-------- Exercise material

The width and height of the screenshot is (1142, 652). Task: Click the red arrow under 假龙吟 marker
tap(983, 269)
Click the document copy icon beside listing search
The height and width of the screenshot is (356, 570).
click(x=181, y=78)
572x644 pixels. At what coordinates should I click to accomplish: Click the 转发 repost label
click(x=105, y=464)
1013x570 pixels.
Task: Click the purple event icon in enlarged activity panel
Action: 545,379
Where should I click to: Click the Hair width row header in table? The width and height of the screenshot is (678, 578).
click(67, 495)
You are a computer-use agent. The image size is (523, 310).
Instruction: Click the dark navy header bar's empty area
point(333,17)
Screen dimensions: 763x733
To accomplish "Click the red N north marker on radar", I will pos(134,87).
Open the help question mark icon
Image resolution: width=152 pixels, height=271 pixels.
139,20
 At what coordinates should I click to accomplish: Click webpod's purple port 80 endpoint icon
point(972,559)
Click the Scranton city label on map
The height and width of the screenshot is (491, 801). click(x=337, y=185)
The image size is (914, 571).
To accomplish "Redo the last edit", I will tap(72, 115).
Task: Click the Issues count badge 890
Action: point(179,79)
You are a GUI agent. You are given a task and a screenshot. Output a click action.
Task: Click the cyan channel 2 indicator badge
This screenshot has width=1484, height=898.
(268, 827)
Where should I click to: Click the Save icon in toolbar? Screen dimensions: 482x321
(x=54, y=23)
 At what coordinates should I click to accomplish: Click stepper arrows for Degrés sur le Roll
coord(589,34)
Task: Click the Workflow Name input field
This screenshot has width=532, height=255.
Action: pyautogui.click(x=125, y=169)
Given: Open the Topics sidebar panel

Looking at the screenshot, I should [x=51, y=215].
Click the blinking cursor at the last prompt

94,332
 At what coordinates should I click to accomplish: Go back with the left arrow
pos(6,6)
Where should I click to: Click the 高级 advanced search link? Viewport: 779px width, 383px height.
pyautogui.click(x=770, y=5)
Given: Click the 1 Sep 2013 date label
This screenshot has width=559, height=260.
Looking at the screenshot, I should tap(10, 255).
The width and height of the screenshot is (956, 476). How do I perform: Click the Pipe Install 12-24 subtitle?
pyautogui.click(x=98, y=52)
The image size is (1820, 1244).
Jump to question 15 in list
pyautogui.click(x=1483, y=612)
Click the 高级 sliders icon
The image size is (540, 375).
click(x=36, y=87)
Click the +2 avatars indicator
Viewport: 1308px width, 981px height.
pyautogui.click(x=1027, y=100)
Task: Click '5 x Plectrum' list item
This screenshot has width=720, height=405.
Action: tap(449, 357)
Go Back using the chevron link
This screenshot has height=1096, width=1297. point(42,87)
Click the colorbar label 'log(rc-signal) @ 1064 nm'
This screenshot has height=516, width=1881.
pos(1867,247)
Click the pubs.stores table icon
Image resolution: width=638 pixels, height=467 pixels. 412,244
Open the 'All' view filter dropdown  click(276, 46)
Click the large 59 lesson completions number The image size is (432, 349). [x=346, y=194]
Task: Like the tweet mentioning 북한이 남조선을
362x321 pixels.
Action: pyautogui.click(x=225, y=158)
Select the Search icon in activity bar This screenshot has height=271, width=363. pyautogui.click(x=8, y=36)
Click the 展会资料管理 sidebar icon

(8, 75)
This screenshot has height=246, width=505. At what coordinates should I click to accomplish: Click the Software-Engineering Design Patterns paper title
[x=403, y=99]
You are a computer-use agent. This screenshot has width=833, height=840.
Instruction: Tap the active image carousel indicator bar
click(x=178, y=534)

----------------

**Exercise task:** Please print the listing above again, line for line, with no changes.

**Result of the exercise:**
The width and height of the screenshot is (1142, 652). Task: Click the red arrow under 假龙吟 marker
tap(983, 269)
Click the document copy icon beside listing search
The height and width of the screenshot is (356, 570).
click(x=181, y=78)
572x644 pixels. At what coordinates should I click to accomplish: Click the 转发 repost label
click(x=105, y=464)
1013x570 pixels.
Task: Click the purple event icon in enlarged activity panel
Action: 545,379
Where should I click to: Click the Hair width row header in table? The width and height of the screenshot is (678, 578).
click(67, 495)
You are a computer-use agent. The image size is (523, 310).
Instruction: Click the dark navy header bar's empty area
point(333,17)
Screen dimensions: 763x733
To accomplish "Click the red N north marker on radar", I will pos(134,87).
Open the help question mark icon
Image resolution: width=152 pixels, height=271 pixels.
139,20
 At what coordinates should I click to accomplish: Click webpod's purple port 80 endpoint icon
point(972,559)
Click the Scranton city label on map
The height and width of the screenshot is (491, 801). click(x=337, y=185)
The image size is (914, 571).
To accomplish "Redo the last edit", I will tap(72, 115).
Task: Click the Issues count badge 890
Action: point(179,79)
You are a GUI agent. You are given a task and a screenshot. Output a click action.
Task: Click the cyan channel 2 indicator badge
This screenshot has width=1484, height=898.
(268, 827)
Where should I click to: Click the Save icon in toolbar? Screen dimensions: 482x321
(x=54, y=23)
 At what coordinates should I click to accomplish: Click stepper arrows for Degrés sur le Roll
coord(589,34)
Task: Click the Workflow Name input field
This screenshot has width=532, height=255.
Action: pyautogui.click(x=125, y=169)
Given: Open the Topics sidebar panel

Looking at the screenshot, I should [x=51, y=215].
Click the blinking cursor at the last prompt

94,332
 At what coordinates should I click to accomplish: Go back with the left arrow
pos(6,6)
Where should I click to: Click the 高级 advanced search link? Viewport: 779px width, 383px height.
pyautogui.click(x=770, y=5)
Given: Click the 1 Sep 2013 date label
This screenshot has width=559, height=260.
Looking at the screenshot, I should tap(10, 255).
The width and height of the screenshot is (956, 476). How do I perform: Click the Pipe Install 12-24 subtitle?
pyautogui.click(x=98, y=52)
The image size is (1820, 1244).
Jump to question 15 in list
pyautogui.click(x=1483, y=612)
Click the 高级 sliders icon
The image size is (540, 375).
click(x=36, y=87)
Click the +2 avatars indicator
Viewport: 1308px width, 981px height.
pyautogui.click(x=1027, y=100)
Task: Click '5 x Plectrum' list item
This screenshot has width=720, height=405.
Action: tap(449, 357)
Go Back using the chevron link
This screenshot has height=1096, width=1297. point(42,87)
Click the colorbar label 'log(rc-signal) @ 1064 nm'
This screenshot has height=516, width=1881.
pos(1867,247)
Click the pubs.stores table icon
Image resolution: width=638 pixels, height=467 pixels. 412,244
Open the 'All' view filter dropdown  click(276, 46)
Click the large 59 lesson completions number The image size is (432, 349). [x=346, y=194]
Task: Like the tweet mentioning 북한이 남조선을
362x321 pixels.
Action: pyautogui.click(x=225, y=158)
Select the Search icon in activity bar This screenshot has height=271, width=363. pyautogui.click(x=8, y=36)
Click the 展会资料管理 sidebar icon

(8, 75)
This screenshot has height=246, width=505. At what coordinates should I click to accomplish: Click the Software-Engineering Design Patterns paper title
[x=403, y=99]
You are a computer-use agent. This screenshot has width=833, height=840.
Instruction: Tap the active image carousel indicator bar
click(x=178, y=534)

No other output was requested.